- _ИСХОДНЫЙ ТЕКСТ_
* * *
В «Кино-неделе» (№ 44, 2-XII 24) П. Вейнштейн правильно утверждает, что «кинематография не только техника с вычурными светотенями, замысловатым монтажом, наплывами и прочими выкрутасами».

Правильность такого утверждения особенно резко прозвучала в атмосфере той пошлости, которой наводнена «Папиросница от Моссельпрома» кинорежиссером (он же оператор) Желябужским.

«Тут все есть… коли нет обмана:

И черти, и любовь, и страхи, и цветы…»

Все, что давалось другим режиссерам других стран, Желябужский, с кропотливостью породистого компилятора, нагромоздил в эту картину. Тут пущены в ход не только чужие режиссерские приемы, наворованы такие актерские приемы Запада и Америки, которые слишком хорошо запали в память посетителей сеансов с участием Чаплина, Фатти, Лойда.

В сущности, не следовало бы посвящать этой картине и двух строк (такая это дрянь!), если бы в эту картину, предназначенную для рыночного спроса мещанина, еще не убитого в СССР пролетарской революцией, не был втянут актер театра им. Вс. Мейерхольда — Игорь Ильинский.

Здесь этот актер, снабженный чаплиновскими трюками, превращен в салонного комика немецких фильм, а что может быть противнее несмешного остроумия немецких салонных комиков, способных вызвать смех лишь у кельнеров берлинских пивных.

К ПОСТАНОВКЕ «МАНДАТА»
(БЕСЕДА С ВСЕВОЛОДОМ МЕЙЕРХОЛЬДОМ)
(6 апреля 1925 г.)8

Пьеса

«Мандат» — Н. Эрдмана — современная бытовая комедия, написанная в подлинных традициях Гоголя и Сухово-Кобылина. Наибольшую художественную ценность комедии составляет ее текст. Характеристика действующих лиц крепко спаяна со стилем языка. В комедии — ни одного положительного типа. В пьесе действуют мещане, очутившиеся в условиях неожиданно для них вспыхнувшей революции. Вот как разговаривают в пьесе Н. Эрдмана «лишние люди».

Там<ара> Леоп<ольдовна>. Мой супруг мне сегодня утром сказал: «Тамарочка, погляди в окошечко, не кончилась ли советская власть». — «Нет, — говорю, — кажется, еще держится». — «Ну, что же, — говорит, — Тамарочка, опусти занавесочку, посмотрим, как завтра».

Над<ежда> Петр<овна>. И когда же это завтра настанет?!

 

Постановка

Мы ставим комедию в примах, испытанных в «Лесе». Действующих лиц мы показываем в окружении настоящих вещей, с которыми они крепко срослись.
* * *
(Данные о расположении элементов и текста)
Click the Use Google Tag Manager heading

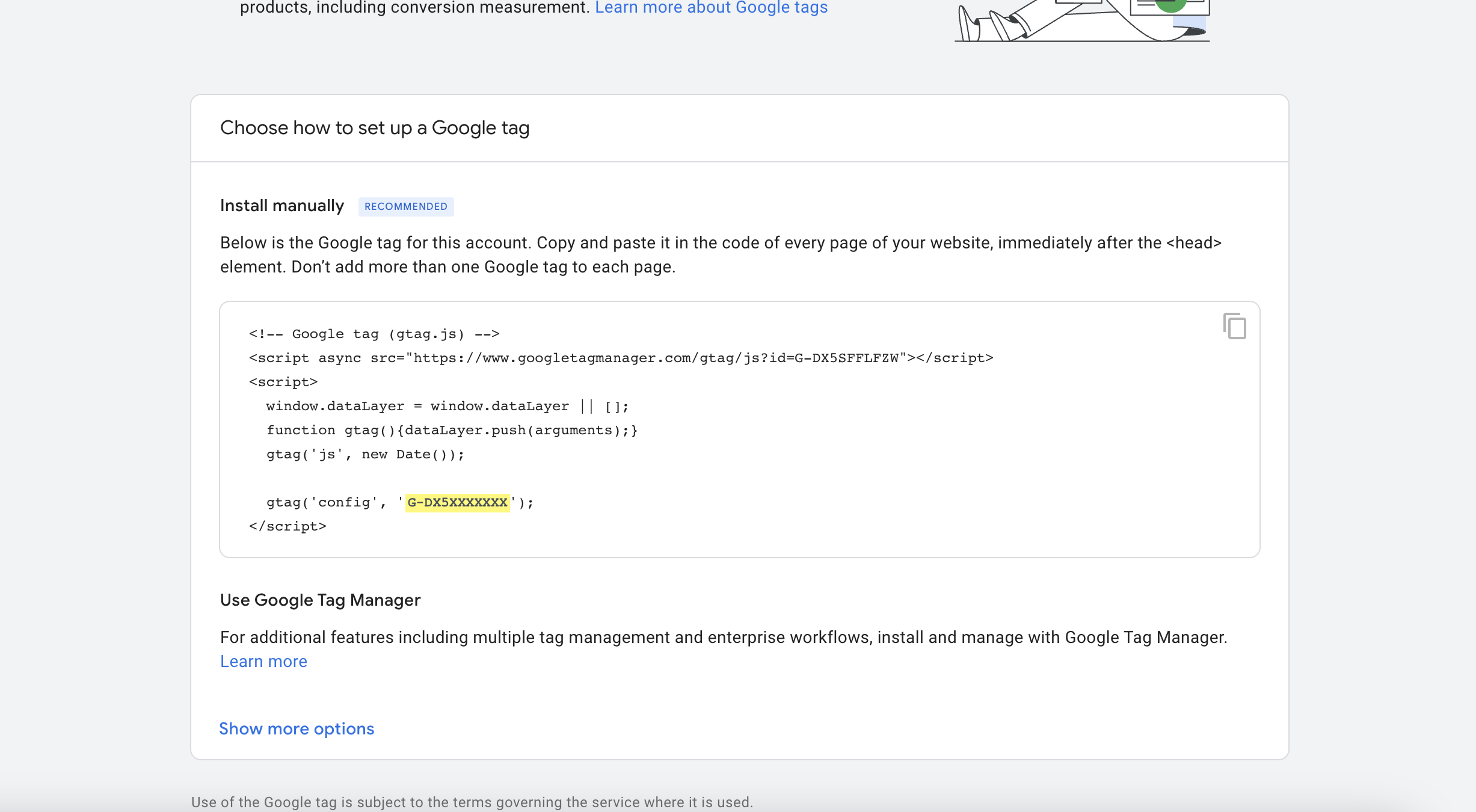320,599
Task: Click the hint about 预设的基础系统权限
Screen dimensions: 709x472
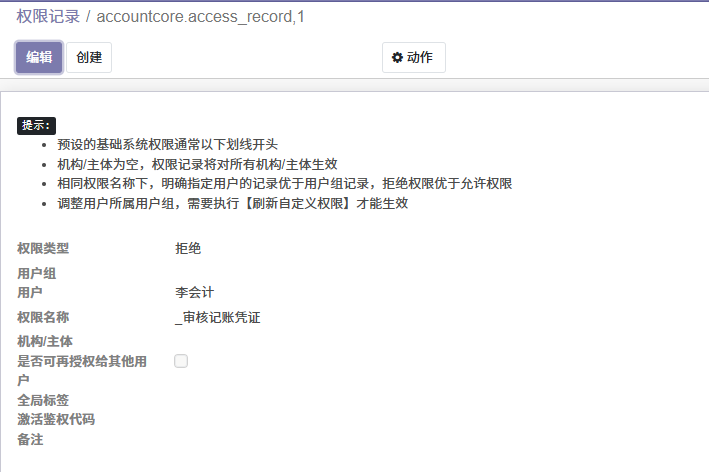Action: (x=174, y=144)
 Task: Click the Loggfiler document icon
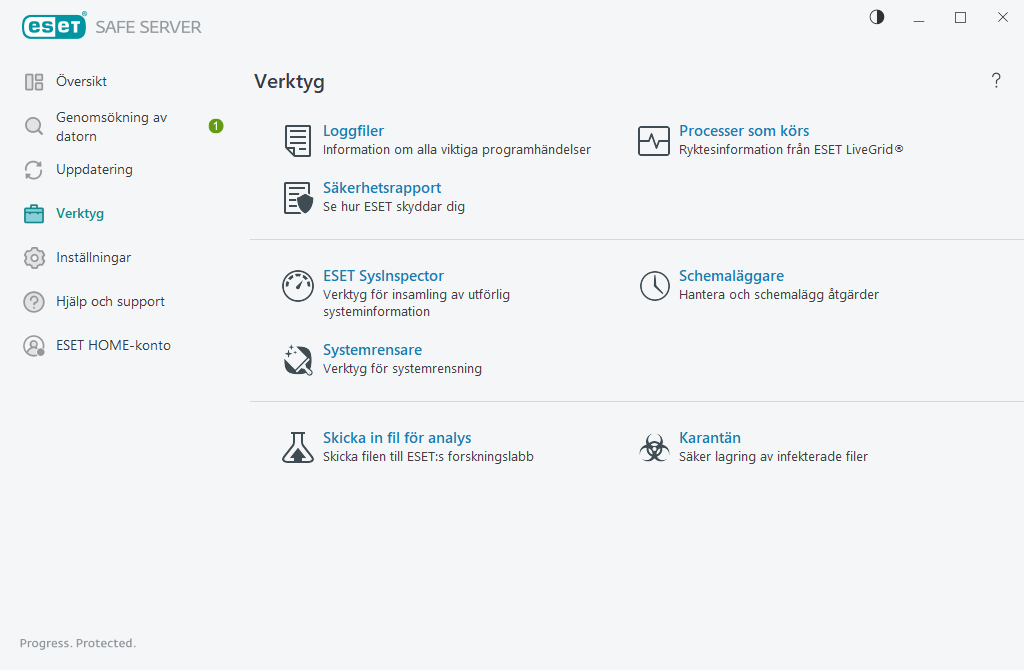click(x=297, y=141)
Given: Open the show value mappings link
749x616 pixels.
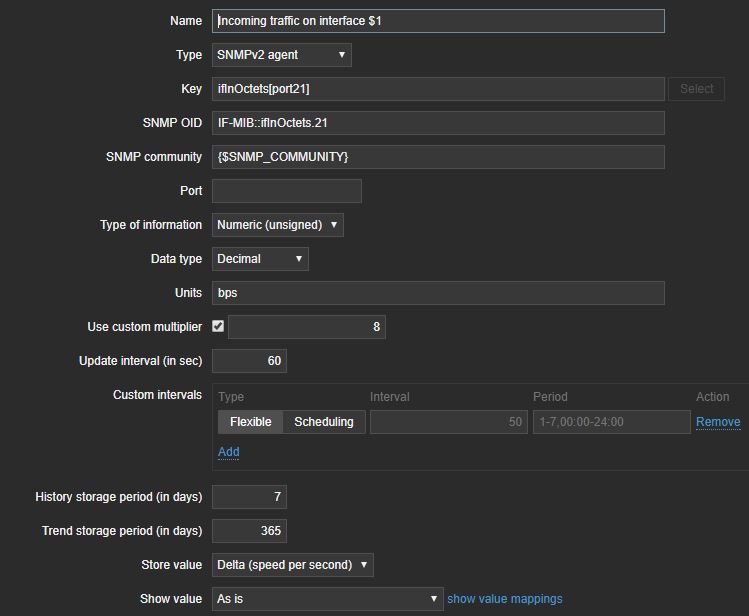Looking at the screenshot, I should (x=505, y=599).
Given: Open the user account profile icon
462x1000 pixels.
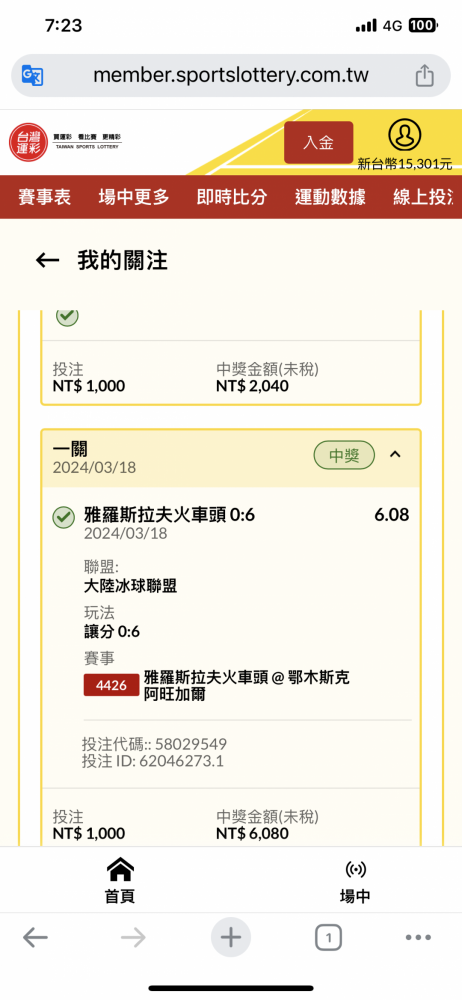Looking at the screenshot, I should (x=405, y=135).
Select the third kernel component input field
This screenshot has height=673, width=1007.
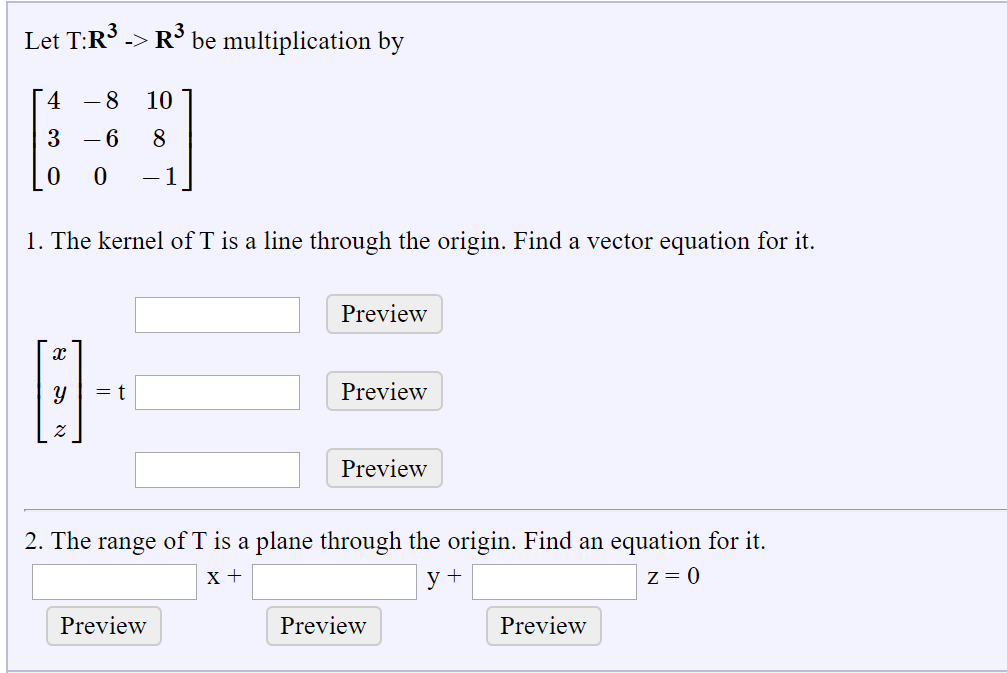pyautogui.click(x=217, y=468)
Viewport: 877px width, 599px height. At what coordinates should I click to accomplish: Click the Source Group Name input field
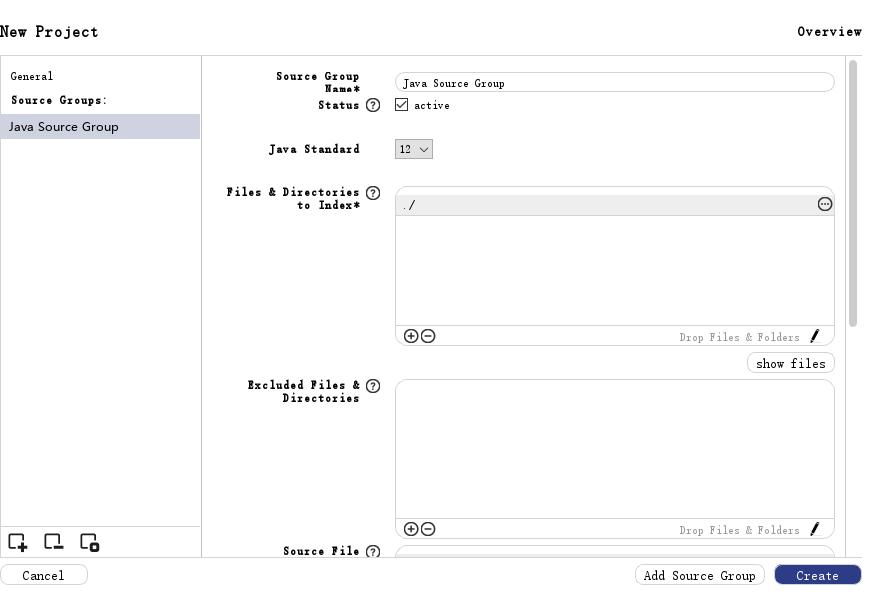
* * *
- _ЗАДАНИЕ_
Продолжите текст о кино и постановке «Мандата», начав сразу после его последнего предложения. Приведённые выше записи представляют собой отдельный материал, не связанный с текстом.

- _ОТВЕТ_
Вещественное оформление

Вещественное оформление сделано по чертежам и рисункам художника И. Шлепянова.

В новой конструкции для комедии Эрдмана мы даем сочетание и движущихся тротуаров и движущихся стен.

Главные роли в пьесе играют: Павла Сергеевича — Гарин, Надежды Петровны — Серебрянникова, Варвары Сергеевны — Зинаида Райх, Настьки — Тяпкина, Широнкина — Зайчиков, Тамары Леопольдовны — Коган, генерала — Березовский, Смитанича — Мухин, шарманщика — Тимирин.

ПОЧЕМУ И КАК СТАВИТСЯ «РЕВИЗОР»
(27 ноября 1926 г.)9

Вы спрашиваете, почему теперь, когда почти все театры подновили свой репертуар пьесами, отражающими революционную современность, нас тянет как будто назад — к классикам, и первой постановкой сезона наш театр показывает гоголевского «Ревизора»?

К сожалению, при добром намерении быть полезным советскому зрителю, московские театры пошли по направлению совершенно неверному, без разбора хватаясь за все, что кое-как можно отвести под рубрику «современного».

Новая драматургия еще не дала пьесы крупной темы и широкого обхвата, авторы, за исключением двух-трех имен, благочестиво следуют по стопам, оказывается еще не забытых Рышковых и Карповых. И — вот — театры, погнавшиеся за «революционностью», спокойненько пробавляются вновь выплывшей «рышковщиной», иллюстрируя, в лучшем случае, газетную хронику темных происшествий, да мелочные сплетни крошечного жилтоварищества, притом — в приемах дореволюционного театра.

При чем тут революция? Где современность? В этом ли «отображение советской общественности»?

Когда подходишь теперь к «Ревизору» Гоголя, то — прежде всего — поражаешься необычайной широтой масштаба бьющей поныне меткостью этой пьесы. Ясно, что после Октябрьской Революции зритель уже не может по-прежнему воспринимать комедию Гоголя и должен глубже и вернее оценить ее громадное социальное значение.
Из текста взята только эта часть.